Mediterranean-Style Egg Salad

Prep time: 10 min

Cook time: 30 min

Servings: 6

Serving per person


Prepared Mediterranean-style, this simple egg salad with avocados, fresh herbs, crunchy garden veggies is loaded with texture and bright flavor. Low carb and gluten free. 


Ingredients 

8 eggs, hard boiled and peeled (see notes for cooking instructions)

Kosher salt and black pepper

2 1/2 tsp aleppo pepper (sweet chili pepper, you can find it here), divided

1 tsp sumac, divided

Fresh parsley, large handful, chopped

Fresh mint, large handful, chopped

Extra virgin olive oil 

200 grams Campari tomatoes 

1/2 English cucumber, cubed

1 to 2 avocados, pit removed, cubed

1/4 cup chopped red onions

1/2 lemon, juice of

Directions

Peel hard boiled eggs and slice them into quarters.

Place sliced eggs in a mixing bowl. Season with a pinch of kosher salt, black pepper, and about 1 1/2 tsp of the Aleppo chili pepper. Throw in fresh parsley and mint, and add a generous drizzle of extra virgin olive oil. Toss to combine.  Transfer seasoned eggs to a serving platter. Clean the mixing bowl to use again.
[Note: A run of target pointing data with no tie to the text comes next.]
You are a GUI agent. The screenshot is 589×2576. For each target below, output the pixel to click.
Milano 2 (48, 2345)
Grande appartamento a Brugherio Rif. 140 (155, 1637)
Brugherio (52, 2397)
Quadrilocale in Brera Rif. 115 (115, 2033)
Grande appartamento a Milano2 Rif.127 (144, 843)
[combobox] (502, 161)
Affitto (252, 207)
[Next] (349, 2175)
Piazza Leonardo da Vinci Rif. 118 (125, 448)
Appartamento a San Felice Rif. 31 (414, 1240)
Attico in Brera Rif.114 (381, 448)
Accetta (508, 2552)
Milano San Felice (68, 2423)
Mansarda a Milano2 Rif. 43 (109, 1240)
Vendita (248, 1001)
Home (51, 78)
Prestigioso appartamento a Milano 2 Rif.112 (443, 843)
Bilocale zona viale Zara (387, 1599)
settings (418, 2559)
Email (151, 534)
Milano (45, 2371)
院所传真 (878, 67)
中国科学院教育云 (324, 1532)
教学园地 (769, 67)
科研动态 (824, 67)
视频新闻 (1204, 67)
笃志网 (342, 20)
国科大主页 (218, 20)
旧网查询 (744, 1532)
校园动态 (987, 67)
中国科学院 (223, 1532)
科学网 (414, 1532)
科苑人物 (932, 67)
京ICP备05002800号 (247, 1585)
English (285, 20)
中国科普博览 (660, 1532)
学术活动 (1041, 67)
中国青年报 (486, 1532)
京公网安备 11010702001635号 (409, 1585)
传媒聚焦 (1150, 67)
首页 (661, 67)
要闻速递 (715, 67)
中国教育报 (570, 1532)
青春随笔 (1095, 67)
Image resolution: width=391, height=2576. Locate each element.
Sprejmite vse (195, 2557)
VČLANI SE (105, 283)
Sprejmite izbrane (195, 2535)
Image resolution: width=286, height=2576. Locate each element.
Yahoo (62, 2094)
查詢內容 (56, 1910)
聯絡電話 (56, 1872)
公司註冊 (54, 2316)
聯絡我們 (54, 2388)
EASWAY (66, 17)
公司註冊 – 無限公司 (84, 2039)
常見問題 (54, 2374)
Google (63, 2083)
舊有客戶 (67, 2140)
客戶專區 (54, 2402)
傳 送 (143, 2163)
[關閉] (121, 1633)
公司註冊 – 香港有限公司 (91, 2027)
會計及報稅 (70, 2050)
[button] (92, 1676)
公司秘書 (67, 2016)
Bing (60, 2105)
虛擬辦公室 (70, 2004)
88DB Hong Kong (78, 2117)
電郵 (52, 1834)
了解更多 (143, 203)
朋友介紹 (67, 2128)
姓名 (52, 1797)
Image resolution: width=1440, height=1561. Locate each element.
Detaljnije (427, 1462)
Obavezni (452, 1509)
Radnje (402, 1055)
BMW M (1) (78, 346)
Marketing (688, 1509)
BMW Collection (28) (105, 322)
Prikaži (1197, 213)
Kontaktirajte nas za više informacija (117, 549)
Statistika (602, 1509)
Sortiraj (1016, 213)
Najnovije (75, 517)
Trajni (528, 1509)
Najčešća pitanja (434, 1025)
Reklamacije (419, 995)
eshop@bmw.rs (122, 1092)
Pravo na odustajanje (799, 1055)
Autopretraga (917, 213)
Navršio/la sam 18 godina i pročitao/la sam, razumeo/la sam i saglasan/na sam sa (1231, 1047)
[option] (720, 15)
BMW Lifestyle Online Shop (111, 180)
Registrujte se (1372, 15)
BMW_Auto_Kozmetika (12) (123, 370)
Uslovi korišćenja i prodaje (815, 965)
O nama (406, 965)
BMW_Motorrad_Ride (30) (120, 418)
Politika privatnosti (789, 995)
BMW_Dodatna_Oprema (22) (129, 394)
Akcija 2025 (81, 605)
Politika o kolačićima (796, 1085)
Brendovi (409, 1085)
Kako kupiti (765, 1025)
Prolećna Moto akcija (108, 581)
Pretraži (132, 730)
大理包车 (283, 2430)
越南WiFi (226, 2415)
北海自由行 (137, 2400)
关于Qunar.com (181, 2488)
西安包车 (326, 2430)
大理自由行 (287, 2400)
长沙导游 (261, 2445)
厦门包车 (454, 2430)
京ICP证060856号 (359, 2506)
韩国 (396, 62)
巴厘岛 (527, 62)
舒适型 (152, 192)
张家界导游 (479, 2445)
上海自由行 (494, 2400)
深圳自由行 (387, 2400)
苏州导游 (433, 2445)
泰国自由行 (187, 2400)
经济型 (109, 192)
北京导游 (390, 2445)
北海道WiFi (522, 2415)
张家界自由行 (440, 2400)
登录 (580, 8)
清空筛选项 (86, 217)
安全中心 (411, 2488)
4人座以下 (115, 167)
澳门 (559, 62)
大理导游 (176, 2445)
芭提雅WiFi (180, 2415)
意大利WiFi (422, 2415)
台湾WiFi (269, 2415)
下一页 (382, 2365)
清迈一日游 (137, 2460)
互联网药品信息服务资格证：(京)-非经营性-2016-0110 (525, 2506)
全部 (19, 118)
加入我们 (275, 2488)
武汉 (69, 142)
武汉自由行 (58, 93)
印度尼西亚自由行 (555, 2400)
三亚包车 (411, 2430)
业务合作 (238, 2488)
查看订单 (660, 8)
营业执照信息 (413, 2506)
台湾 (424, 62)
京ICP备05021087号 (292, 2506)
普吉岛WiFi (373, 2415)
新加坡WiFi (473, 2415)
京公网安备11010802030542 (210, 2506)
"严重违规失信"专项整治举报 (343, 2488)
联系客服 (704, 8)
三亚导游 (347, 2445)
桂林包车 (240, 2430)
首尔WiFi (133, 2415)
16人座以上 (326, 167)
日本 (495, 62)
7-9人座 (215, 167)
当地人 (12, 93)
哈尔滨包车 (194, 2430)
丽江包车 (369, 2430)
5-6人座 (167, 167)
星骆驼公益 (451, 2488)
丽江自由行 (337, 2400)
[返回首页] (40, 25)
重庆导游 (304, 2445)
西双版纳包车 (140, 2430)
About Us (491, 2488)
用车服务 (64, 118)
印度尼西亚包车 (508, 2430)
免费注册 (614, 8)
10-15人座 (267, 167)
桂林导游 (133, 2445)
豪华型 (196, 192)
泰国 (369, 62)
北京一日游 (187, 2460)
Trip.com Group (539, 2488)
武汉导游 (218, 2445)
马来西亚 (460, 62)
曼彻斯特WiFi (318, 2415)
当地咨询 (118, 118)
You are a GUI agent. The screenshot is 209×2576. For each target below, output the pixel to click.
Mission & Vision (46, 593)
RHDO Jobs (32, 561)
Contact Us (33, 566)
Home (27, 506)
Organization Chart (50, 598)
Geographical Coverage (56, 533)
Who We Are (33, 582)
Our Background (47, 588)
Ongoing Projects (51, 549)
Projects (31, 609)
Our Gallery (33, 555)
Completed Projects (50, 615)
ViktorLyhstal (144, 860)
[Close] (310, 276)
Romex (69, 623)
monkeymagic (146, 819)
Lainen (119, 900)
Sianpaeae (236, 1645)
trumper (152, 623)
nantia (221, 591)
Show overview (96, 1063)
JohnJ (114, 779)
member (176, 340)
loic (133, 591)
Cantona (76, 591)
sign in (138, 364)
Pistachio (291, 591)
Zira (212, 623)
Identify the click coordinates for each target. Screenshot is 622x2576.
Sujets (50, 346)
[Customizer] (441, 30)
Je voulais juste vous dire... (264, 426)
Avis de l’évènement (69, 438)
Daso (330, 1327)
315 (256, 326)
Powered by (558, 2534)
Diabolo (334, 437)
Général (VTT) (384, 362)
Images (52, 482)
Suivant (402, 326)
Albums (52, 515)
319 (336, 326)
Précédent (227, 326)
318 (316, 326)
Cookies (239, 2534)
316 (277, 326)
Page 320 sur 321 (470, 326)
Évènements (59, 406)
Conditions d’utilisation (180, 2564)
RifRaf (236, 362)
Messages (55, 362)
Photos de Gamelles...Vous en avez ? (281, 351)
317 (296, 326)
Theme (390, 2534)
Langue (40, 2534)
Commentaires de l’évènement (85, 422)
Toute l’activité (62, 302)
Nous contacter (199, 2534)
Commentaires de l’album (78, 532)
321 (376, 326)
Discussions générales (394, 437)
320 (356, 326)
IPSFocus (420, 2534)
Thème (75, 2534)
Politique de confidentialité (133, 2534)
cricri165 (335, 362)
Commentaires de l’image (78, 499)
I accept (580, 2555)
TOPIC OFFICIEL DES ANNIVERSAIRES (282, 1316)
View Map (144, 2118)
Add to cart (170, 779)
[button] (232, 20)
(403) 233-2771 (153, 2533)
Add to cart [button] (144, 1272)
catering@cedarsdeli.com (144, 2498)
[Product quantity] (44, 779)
Place tomatoes, cucumbers, avocado, chopped red onions in the mixing bowl. Season with kosher salt, black pepper, 1/2 tsp Aleppo pepper and 1/2 tsp sumac. Add lemon juice and drizzle of extra virgin olive oil. Toss to combine.

Top the eggs with the chopped salad. Serve at room temperature or chill for a few minutes.